Q: I was wondering how do you deal with a client who doesn’t want to or think that they have to pay shipping on a product or dvd if they want me to ship it to them?
I have a standard fee that if I ship a DVD it costs $7 (for packaging and actual shipping costs) they seem to think that there are much cheaper ways and that it should only cost me 50 cents as that is what it costs them to ship. (One client said that to me.) How do I say that I am a legit company and these are my pricing standards for shipping in a nice way?
- K. V.
There are two answers to this question:
1) The price is the price is the price.
It costs you X to package and Y to ship, period. So if you’re firm about having them pay the shipping separately, then I would just email back and keep it very simple: “In order to make sure the DVD gets to you safely and undamaged (and remains secure as you store it in your house), it costs $X to package it. My business’s shipping source charges $Y to ship it, totaling the standard shipping cost of $7. Once you send the payment, I’ll have it to you in a jiffy! Thanks again!” You can also mention any alternatives: “You’re also welcome to pick up the DVD at my studio M-W, 9am-5pm.” No need to feel defensive or argue the point – it is what it is, thanks (smile)!!
If the client persists in disputing the price, call them on the phone and repeat the above sentence in a cheerful voice. And do listen to what they have to say – if they have a great idea for an alternative source (i.e. they know about some media mail deal that you weren’t aware of), you can consider whether that would work for you. You may learn something new! But just explain where the cost comes from and have that be the end of it.
It’s okay for them to ask questions, but it’s also ok to let them know that you are not pricing your shipping for profit – that’s just what it costs, and you’re eager to get them their products when they’re ready!
2) Personally, I’d stop charging separately for shipping.
It’s too big of a pain, and not worth making your clients feel nickel and dimed. Paying separately for shipping is a downer – no one likes doing it, which is why places with free shipping like Zappos do so well. Zappos doesn’t really have “free” shipping – the customers are paying for it, it’s just not a separate charge. If someone is already spending hundreds of dollars for a disc of images (or other products), do them the courtesy of having already covered any extra charges in the original total. It’s the mark of a fine brand to think of and include everything ahead of time.
And doesn’t it just make you happier to see signs like “Free Shipping” or “Complimentary Gift Wrap”? It makes you feel taken care of – which is exactly how we want our clients to feel.
The pricing of your products should account for the cost of goods sold, as well as an allowance for the cost of doing business. Maybe it does only cost that client 50 cents to ship something, but the actual cost to you is larger than just the packaging and whatever FedEx charges – there’s your time, gas, and wear and tear on your car of going back and forth to the post office. Factor all that into the pricing of your products to start with. My pricing includes a “delivery” allowance. It’s a reasonable amount that covers me whether I deliver it myself (packaging, gas, time), or whether I drive it somewhere to ship it (packaging, gas, time), or whether I drop ship it (which costs more because I’m paying someone else to handle the packaging, gas, and time). Any extra charges are for optional upgrades (i.e. overnight delivery), so they feel like the extra money is justified because it was an option that they “chose” to add on.

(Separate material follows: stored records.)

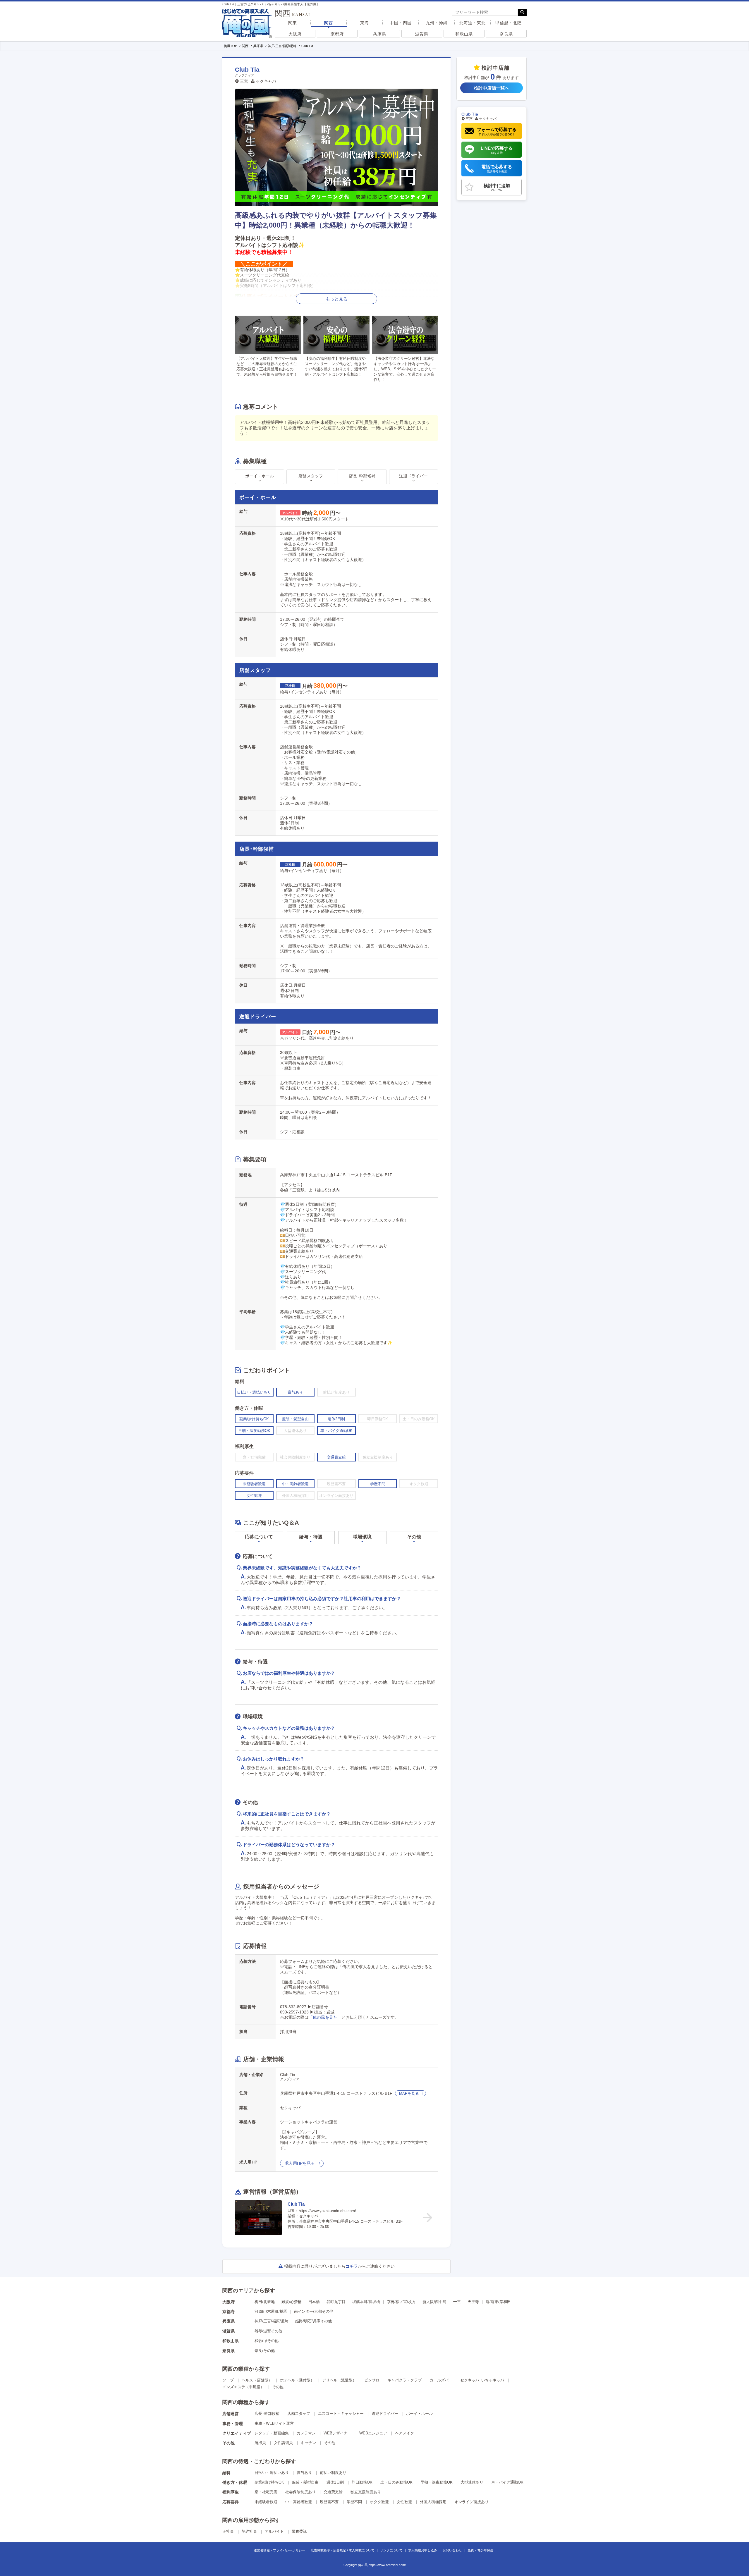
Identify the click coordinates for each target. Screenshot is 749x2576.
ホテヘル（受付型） (297, 2380)
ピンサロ (371, 2380)
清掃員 (260, 2443)
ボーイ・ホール (419, 2413)
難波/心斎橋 (291, 2302)
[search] (485, 12)
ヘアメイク (404, 2433)
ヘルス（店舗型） (257, 2380)
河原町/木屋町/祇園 (271, 2311)
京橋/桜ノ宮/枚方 (401, 2302)
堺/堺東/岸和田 (498, 2302)
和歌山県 (464, 34)
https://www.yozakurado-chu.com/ (327, 2211)
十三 (457, 2302)
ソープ (228, 2380)
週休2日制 (335, 2482)
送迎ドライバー (385, 2413)
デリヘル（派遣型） (339, 2380)
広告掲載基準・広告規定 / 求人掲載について (342, 2550)
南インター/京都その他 (313, 2311)
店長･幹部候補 (267, 2413)
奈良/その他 (265, 2350)
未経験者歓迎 (266, 2502)
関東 (292, 22)
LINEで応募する (497, 150)
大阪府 (295, 34)
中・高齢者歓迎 (298, 2502)
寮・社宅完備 (266, 2492)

When you charge separately, you’re only opening yourself to scrutiny as to the cost of what you’re doing. My product packaging is high end, and it’s part of the overall Jenika’s Lens experience. You can bet, though, that if I started telling people “Okay, that’ll be an extra $20 for packaging and shipping” that they’d tell me they’d rather I just put their DVD in a Ziploc bag and slow boat ship it to them. But that’s not the experience I want them to have, or the face I want to put on my brand. So it all gets rolled in, and they’re happy.
If you charge extra for shipping because the majority of your clients pick up their products at your studio, and only a few opt for shipping, then when you tell people the total you can say “There are two options for delivery: You can pick it up here M-W from 9-5, or I can ship it right to your front door for an additional $7.” That way you’re framing the shipping as a convenience to them – if they want it for free they can swing by, or you can save them the trip at a small cost. However, if you do ship or deliver most of your products, then I recommend including it in the overall pricing.
People attach themselves to original totals and go nuts when they have to pay extra for anything – no matter how small. This is why people generally hate airlines, and why people love the few airlines that don’t “charge extra.” The more you factor extra costs into the original pricing, the less hassle you’ll have, and the less of your life you’ll spend dealing with hagglers. They can’t argue a separate charge when there isn’t one!